The <<<>>> calling method has been described in Kernel Function. This section describes only the usage of ACLRT_LAUNCH_KERNEL.

          
               ACLRT_LAUNCH_KERNEL(kernel_name)(blockDim, stream, argument list);

kernel_name: name of the operator kernel function.
blockDim: number of cores on which the kernel function will be executed. A logical ID, that is, block_idx, is allocated to each core that executes the kernel function, and block_idx can be obtained by calling GetBlockIdx during the kernel function implementation.
stream, aclrtStream type. Streams preserve the order of a stack of asynchronous operations being executed on the device. For details about management APIs for stream creation and other operations, see "Stream Management".
argument list: list of arguments, which must be the same as the argument list of the kernel function.

Compiling the CMake Build Configuration File

This section describes some key environment variables and CMake command parameters in the CMake file. Generally, you do not need to modify these parameters, but you can use them to better understand compilation principles and facilitate CMake customization.

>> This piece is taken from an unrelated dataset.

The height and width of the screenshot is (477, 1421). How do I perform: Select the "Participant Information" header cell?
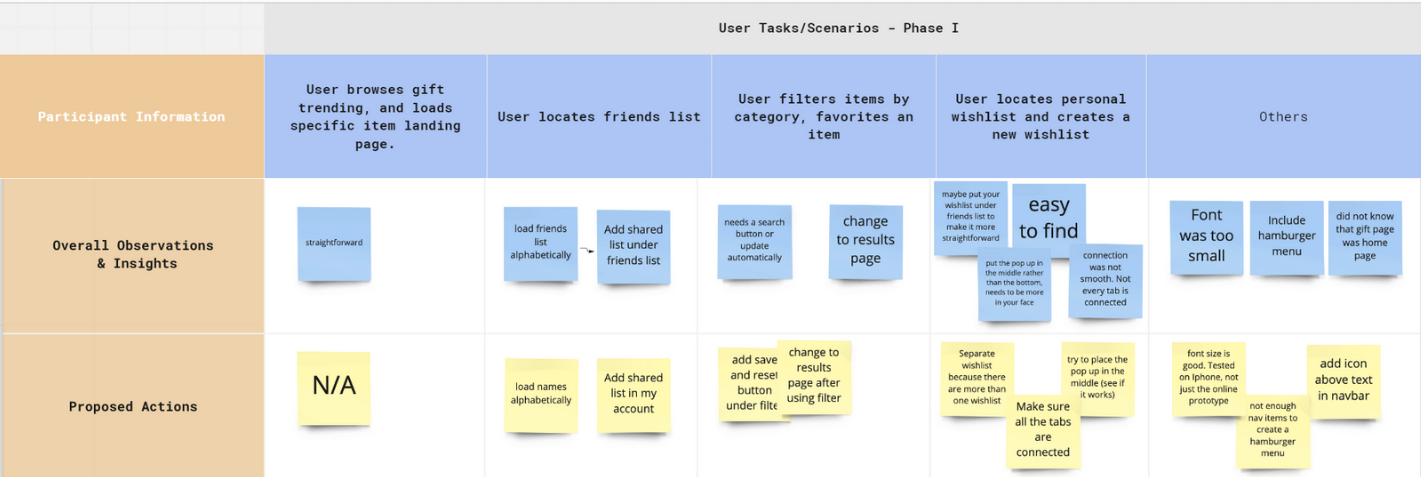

**Table 1** Description of environment variables
Environment Variable	Configuration Description
SOC_VERSION	AI processor model. For the following products: Run the npu-smi info command on the server where Ascend AI Processor is installed to obtain the Name information. The actual value is AscendName. For example, if Name is xxxyy, the actual value is Ascendxxxyy. Atlas A2 training products / Atlas A2 inference products Atlas 200I/500 A2 inference products Atlas inference products Atlas training products For the following products: Run the npu-smi info -t board -i id -c chip_id command on the server where Ascend AI Processor is installed to obtain the Chip Name and NPU Name information. The actual value is Chip Name_NPU Name. For example, if the value of Chip Name is Ascendxxx and the value of NPU Name is 1234, the actual value is Ascendxxx_1234. Note that: id: device ID, which is the NPU ID obtained by running the npu-smi info -l command. chip_id: chip ID, which is obtained by running the npu-smi info -m command. Atlas A3 training products / Atlas A3 inference products
ASCEND_CANN_PACKAGE_PATH	Actual installation path of CANN.
CMAKE_BUILD_TYPE	Compilation mode options: Release: release version, which does not contain debugging information. The final release version is compiled. Debug: debug version, which contains debugging information for you to develop and debug.
CMAKE_INSTALL_PREFIX	Specifies the prefix of the installation path when the CMake executes the install command. Compilation results (target specified in ascendc_library and the corresponding header file) are installed in this path. The path is defaulted to the out directory in the current directory.
CMAKE_CXX_COMPILER_LAUNCHER	Configures the C++ compiler (such as g++) and BiSheng Compiler launcher as ccache. After configuration, you can enable cache compilation to accelerate repeated compilation and improve the compilation efficiency. Before using this function, you need to install ccache. The following shows how to perform configuration in the corresponding CMakeLists.txt file: set(CMAKE_CXX_COMPILER_LAUNCHER <launcher_program>) <launcher_program> indicates the ccache installation path, for example, /usr/bin/ccache. set(CMAKE_CXX_COMPILER_LAUNCHER /usr/bin/ccache)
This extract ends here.